NI: John Finucane slams delays to investigation into father’s murder as ‘extension of collusion’

NI: John Finucane slams delays to investigation into father's murder as 'extension of collusion'

John Finucane

Delays in the investigation of killings during the Troubles are “an extension of the policy of collusion”, solicitor and Lord Mayor of Belfast, John Finucane, said at an event launching a new book about the murder of his father, Pat Finucane.

The late human rights lawyer was shot and killed in 1989 by loyalist paramilitaries in collusion with UK security forces.

The UK Supreme Court ruled in February that the state has failed to deliver an Article 2 compliant investigation into the murder.

The late lawyer’s widow, Geraldine Finucane, has launched High Court proceedings over the UK Government’s failure to make a decision on how it will proceed in light of the Supreme Court’s findings.

Speaking in Belfast City Hall last night, John Finucane said government ministers were deliberately trying to draw out decision-making on legacy investigations, the Belfast Telegraph reports.

He said: “They are continuing the policy, the only policy that they do have, and it is an extension of the policy of collusion, which is delay. We see this being carried out with so many families, families who lost loved ones well before 1989.”

Mr Finucane was interviewed by Irish Legal News last month about his legal career and term as Lord Mayor.

The event in Belfast City Hall marked the launch of a new pamphlet, Pat Finucane: A Community Reflects, by former Sinn Féin president Gerry Adams.

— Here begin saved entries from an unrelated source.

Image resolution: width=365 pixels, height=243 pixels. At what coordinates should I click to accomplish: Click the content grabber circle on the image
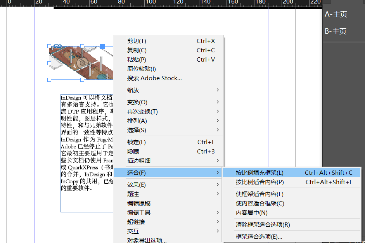click(83, 63)
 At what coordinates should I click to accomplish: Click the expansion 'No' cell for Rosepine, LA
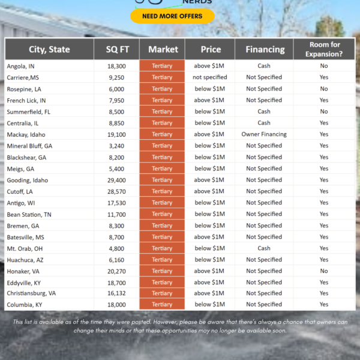pos(324,89)
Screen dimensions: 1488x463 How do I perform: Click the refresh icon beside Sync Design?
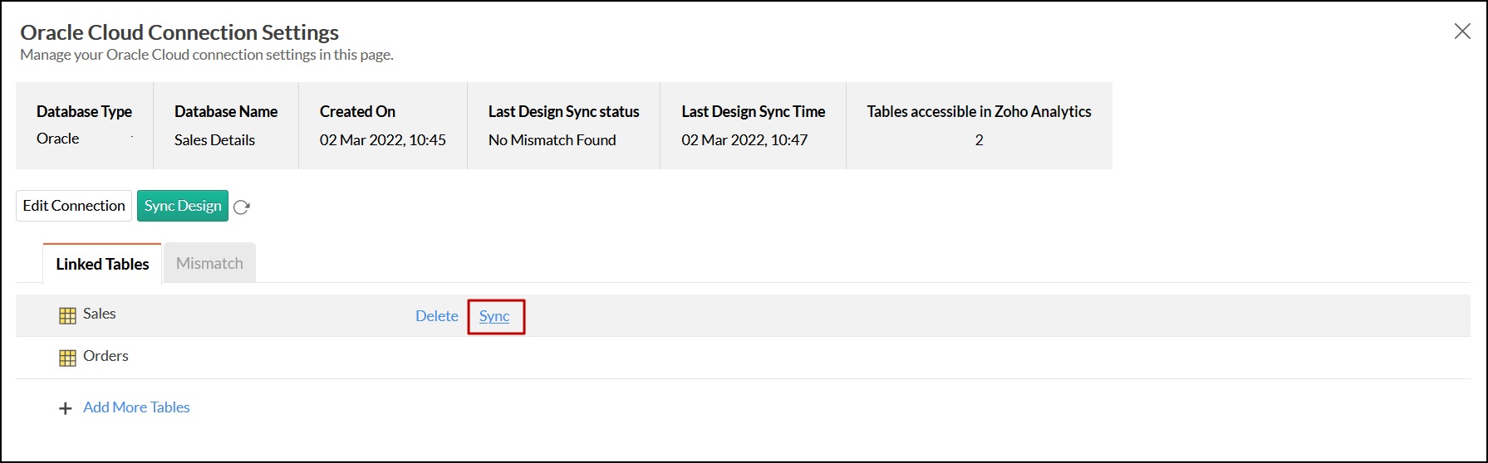242,207
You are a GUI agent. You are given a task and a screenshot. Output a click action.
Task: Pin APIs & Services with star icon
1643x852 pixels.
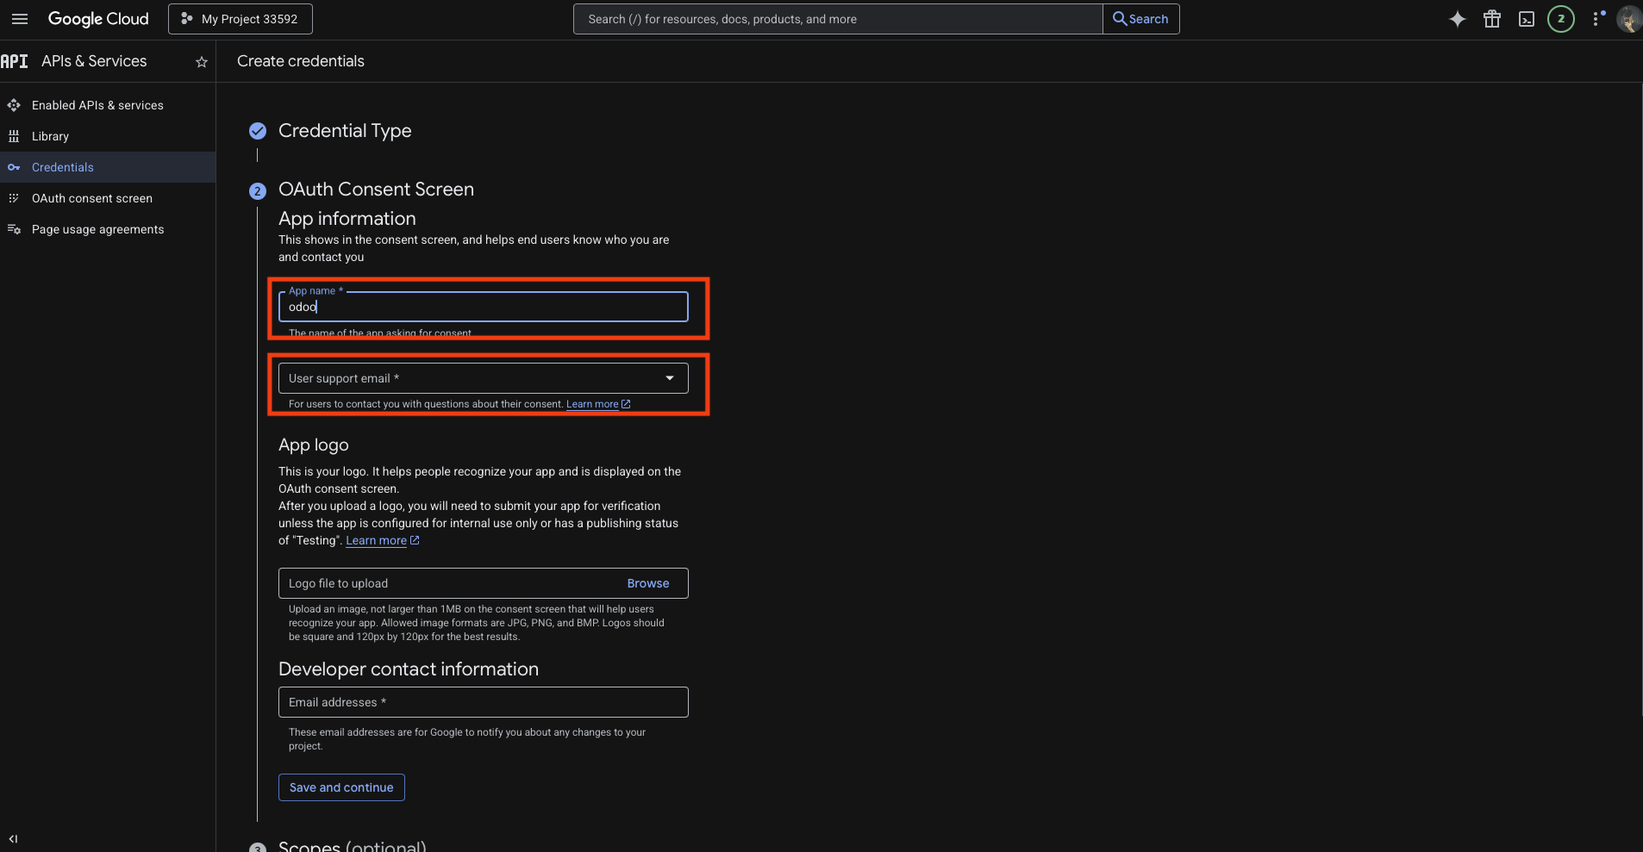pyautogui.click(x=202, y=62)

Mr Adams told the event: “Pat’s voice continues to haunt the corridors of power within the British political and security system.

“Last week the family were back in court challenging the British government’s refusal to establish the independent inquiry that was agreed at Weston Park in 2001. That refusal is because the Pat Finucane case exemplifies the use of state collusion between the British government, its military and intelligence agencies, the RUC and unionist deaths squads.”